At his surgery center near San Diego, Rodney Davis wore scrubs, was referred to as “Dr. Rod” and carried the title of director of surgery. But he was a physician assistant, not a doctor, who anesthetized patients and performed liposuction with little input from his supervising doctor, court records show.
So it was perhaps no surprise, in 2016, when an administrative judge stripped Davis of his license, concluding it was the only way to “protect the public.” State officials also accused two former medical directors of Pacific Liposculpture of enabling Davis to act as a doctor.
One powerful authority in California took a different view. The state-approved private accreditation agency that oversees the center left its approval in place. So the center is still operating and Davis remains an owner and administrator, state records show.

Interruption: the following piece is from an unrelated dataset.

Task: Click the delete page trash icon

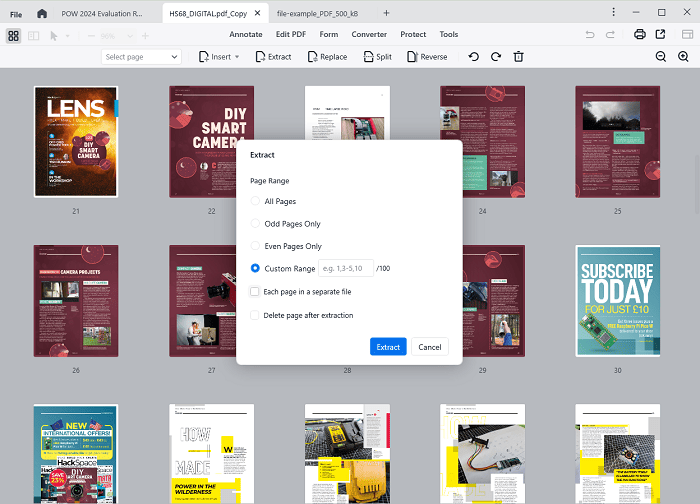Action: (x=518, y=57)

California is the only state with more than 1,000 surgery centers that has given private accreditors a lead role in oversight. Those accreditors are typically paid by the same centers they evaluate.

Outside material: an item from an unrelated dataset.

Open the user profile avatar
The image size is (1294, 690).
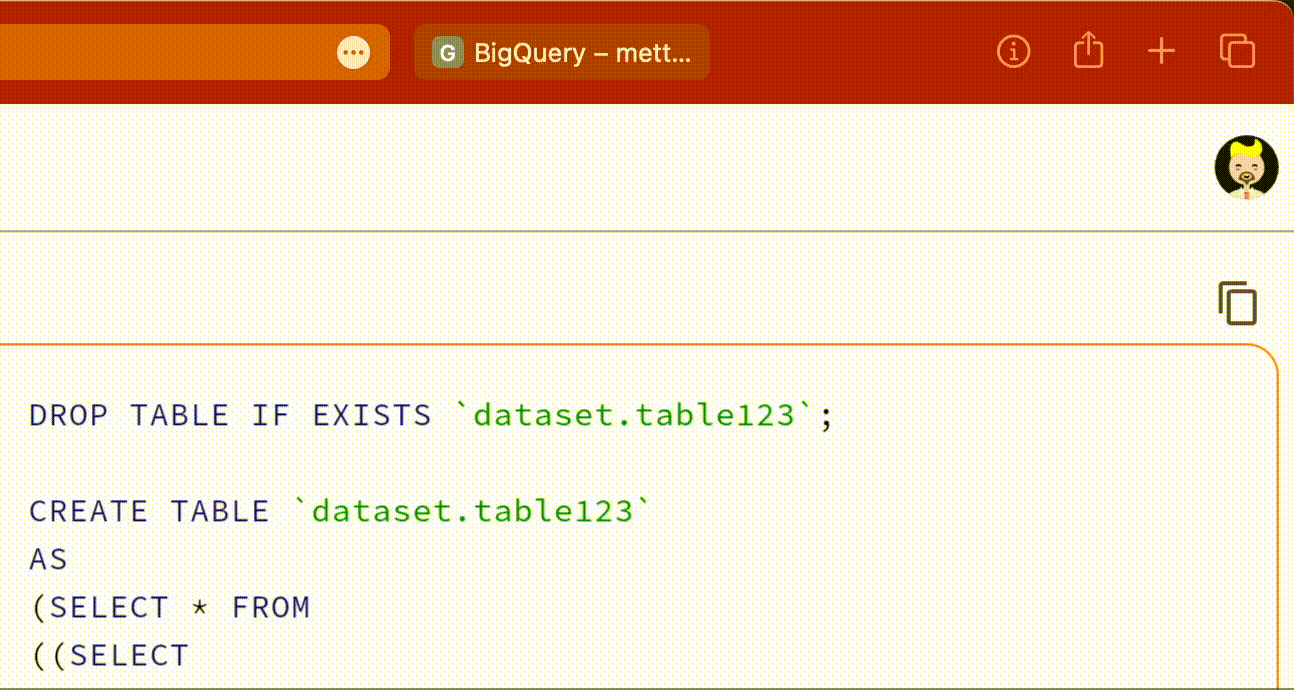coord(1246,167)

That approach to oversight has created a troubling legacy of laxity, an investigation by Kaiser Health News shows. In case after case, as federal or state authorities waved red flags, state-approved accreditation agencies affixed gold seals of approval, according to a KHN review of hundreds of pages of doctors’ disciplinary records, court files and accreditor reports — which are public only for California surgery centers.
One accreditation inspector called a doctor’s anesthesia technique “impressive” just months before the state medical board accused her of “gross negligence” for putting patients in deep sedation without the training to save them if they stopped breathing. Another doctor who is fighting a medical board accusation of “gross negligence” over two patient deaths in 2014 and 2015 got his own surgery center approved by an accreditor in 2016.
Patient deaths after care in a California surgery center reached a 14-year high with 18 cases in 2016, though the total dipped to 14 the following year, according to state records based on reports filed by the centers. Since 2010, at least 102 patients have died after care in the state’s surgery centers. Such facilities perform a variety of outpatient surgeries and now outnumber hospitals nationally.
State Sen. Jerry Hill, a San Francisco Bay Area Democrat, chairs the committee that oversees the state medical board, which reviews and approves the state’s surgery center accreditation agencies every three years.
Briefed on the investigation’s findings, Hill said this “definitely warrants a deeper examination into what’s going on at the surgery centers and how the accreditation process is working today — and [whether it’s] providing the patient protection I was hoping for when we established it.”
"Impressive" or negligent?
California’s oversight of surgery centers was upended about a decade ago when a physician’s legal victory led the Department of Public Health to conclude it could no longer license doctor-owned surgery centers. The doctor had filed suit, challenging the requirement that he and his surgery center both maintain a license. He prevailed, putting state oversight of the doctor-owned centers in flux.
In 2011, state lawmakers came up with a solution, mandating that the state medical board approve the private accreditors that would be on the front lines of oversight. Today, five accreditors are allowed to both inspect surgery centers and to grant or deny surgery centers approval to operate. (Centers can also operate with just Medicare approval.)
State medical board officials denied a request for death reports that included centers’ names, making a more comprehensive review of the centers or their accreditors difficult. Some of the same accreditation agencies that approve surgery centers, though, have been under fire with members of Congress after a Wall Street Journal report pinpointed gaps in their oversight of hospitals.
With the change in California, the state-approved accreditation agencies got a guaranteed source of income, since the centers each pay their accrediting agency about $15,000 every three years for their oversight role. In turn, the accreditors made a first-of-its kind concession: They agreed to make their inspection reports open to the public on a state website.
Those reports show that accreditors, at times, were at odds with other officials.
On May 1, 2012, the Institute for Medical Quality, or IMQ, a San Francisco-based accreditor, inspected Advanced Medical Spa in Rocklin, Calif. The inspectors were required to check whether the person administering anesthesia was “qualified and working within their scope of practice.”